このページは、2019年3月に保存されたアーカイブです。最新の内容ではない場合がありますのでご注意ください

 

 

技術革新は物流を変える

 

 

■産経新聞平成16(2004)年 3月13日付記事より

神鋼が新型炉開発
 停止と稼働容易に−−高純度鉄わずか10分で

 (アブストラクト略)

 この回転炉は、神鋼が開発した「IT mk3」(アイティー・マークスリー)と呼ぶ次世代製鉄プラント。まず、鉄鉱石と石炭の粉を混ぜて直径二㌢程度のペレット(粒)にする。これをドーナツ型の回転炉に入れ、セ氏一四五〇度で十分間熱するというシンプルな方法。鉄鉱石に含まれる不純物が分離して、ほぼ高炉並みの純度96−98%の鉄ができるという。

 現在の高炉式の製鉄法では、鉄ができるまでに約八時間かかるうえ、石炭を熱処理するコークス炉などたくさんの設備が必要になる。これに対しIT mk3は設備を大幅に小型化でき、初期投資額は高炉の半分以下に抑えられるという。動かしたり止めたりしやすく、二酸化炭素(CO2)排出量も二割程度削減できる。

 また、地形の入り組んだ鉄鉱石の鉱山にもたやすくプラントを建設できるため、原産地で鉄鉱石を高純度の鉄に転換すれば、鉱石をそのまま輸送するよりも重量比で半分、体積比で九割減となり、大幅な輸送コスト削減につながる。

 (後略)

 

■コメント

 この回転炉が実用化されれば、さまざまな面で劇的かつ革命的な変化がもたらされるであろう。
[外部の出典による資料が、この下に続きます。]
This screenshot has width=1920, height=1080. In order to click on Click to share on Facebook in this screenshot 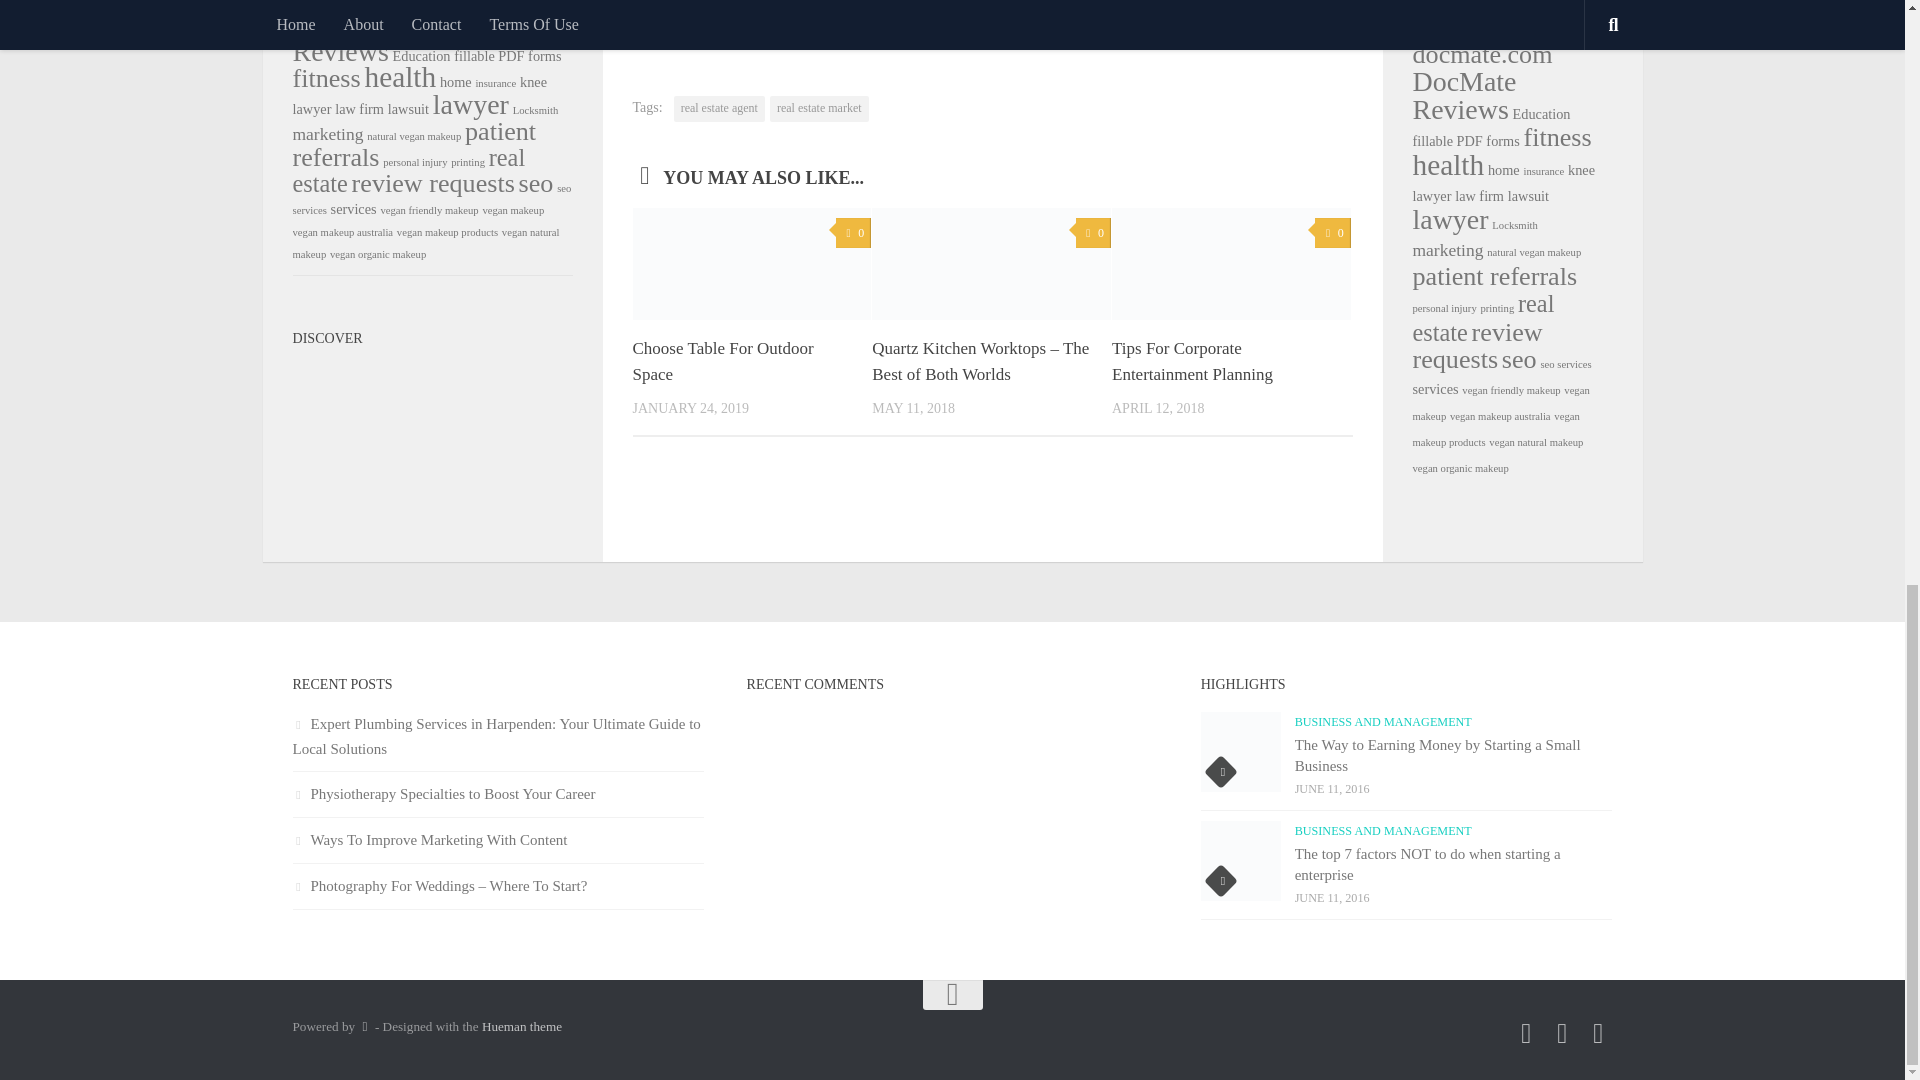, I will do `click(728, 4)`.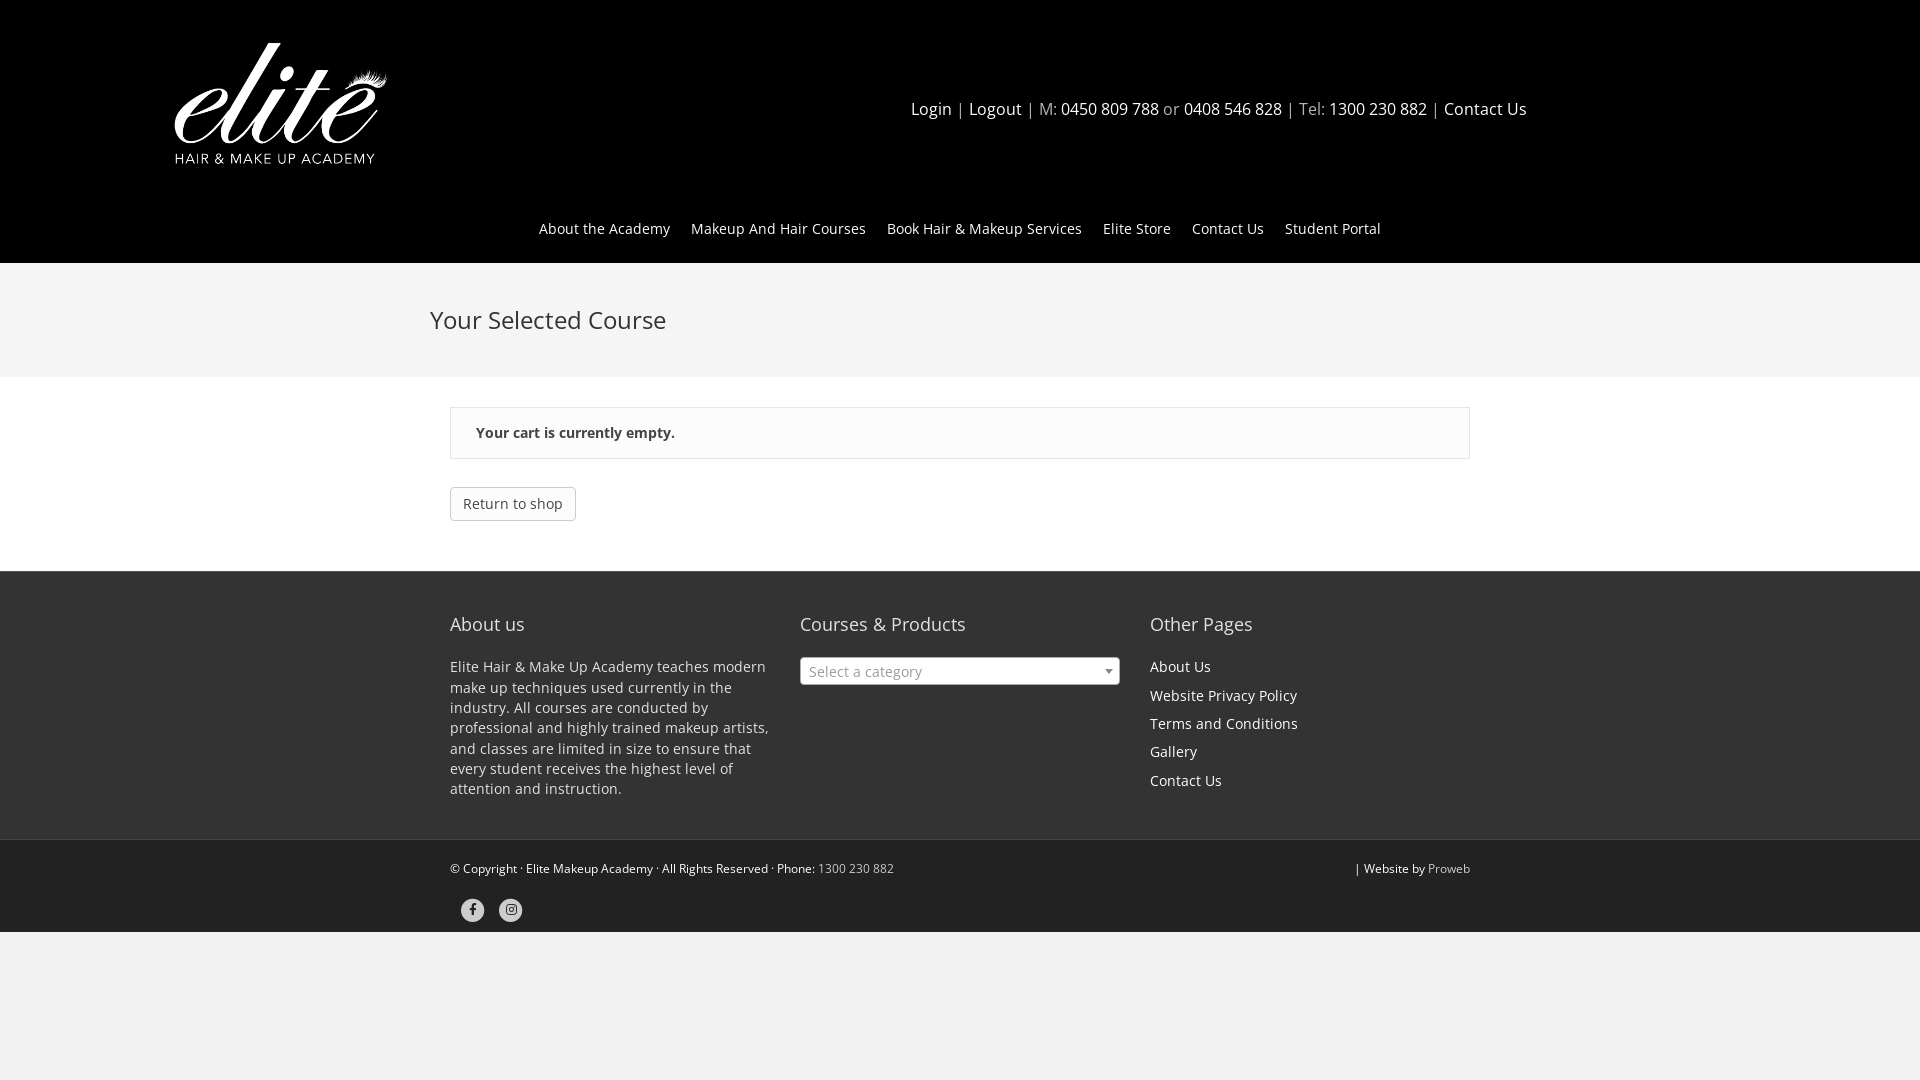 Image resolution: width=1920 pixels, height=1080 pixels. I want to click on Gallery, so click(1174, 752).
 なんといっても、原材料(鉱石)輸送が解消されるメリットは大きい。原材料輸送には旨味が少ない。重く嵩張るうえに輸送コストを価格転嫁することが難しく、なるべく解消したい形の交通といえる。鉱山直近で製鉄を行えるならば、鉄鉱石輸送という過程じたいが不要になってくる。

 ところで、やや乱暴な表現をするならば、製鉄とは鉄鉱石のごく一部に含まれる鉄元素だけをとりだし、残りを捨てる作業である。新しい回転炉の技術は、この捨てるべき残滓の量じたいを削減するようなものではなさそうだ。しかし、それでも環境にやさしい技術と評するべきであろう。新しい回転炉のよさは、記事に掲げられたCO2 排出量削減だけにとどまるものではない。

 なぜなら、鉱山のごく近くで製鉄できるならば、残滓を捨てる場所には困らないからだ。鉄鉱石を採掘した穴埋めに、残滓を用いればいいのだから。その場その場で物質の循環を完結させ、可能な限り外部に廃棄物を出さないゼロ・エミッションという方向性に、よくかなう技術といえる。

 また新しい回転炉の技術は、例えば石灰石からセメントをつくる過程にも応用できそうな感じがする。他の金属精製にも応用できるかもしれない。

 以上のような諸々の観点から、力強い可能性を秘めた技術が登場したという印象が記事からは感じられた。特に物流では、原材料輸送がなくなる方向で、革命を起こす風が吹くかもしれない。技術革新が物流を変える−−そんな予感すら覚えてしまう。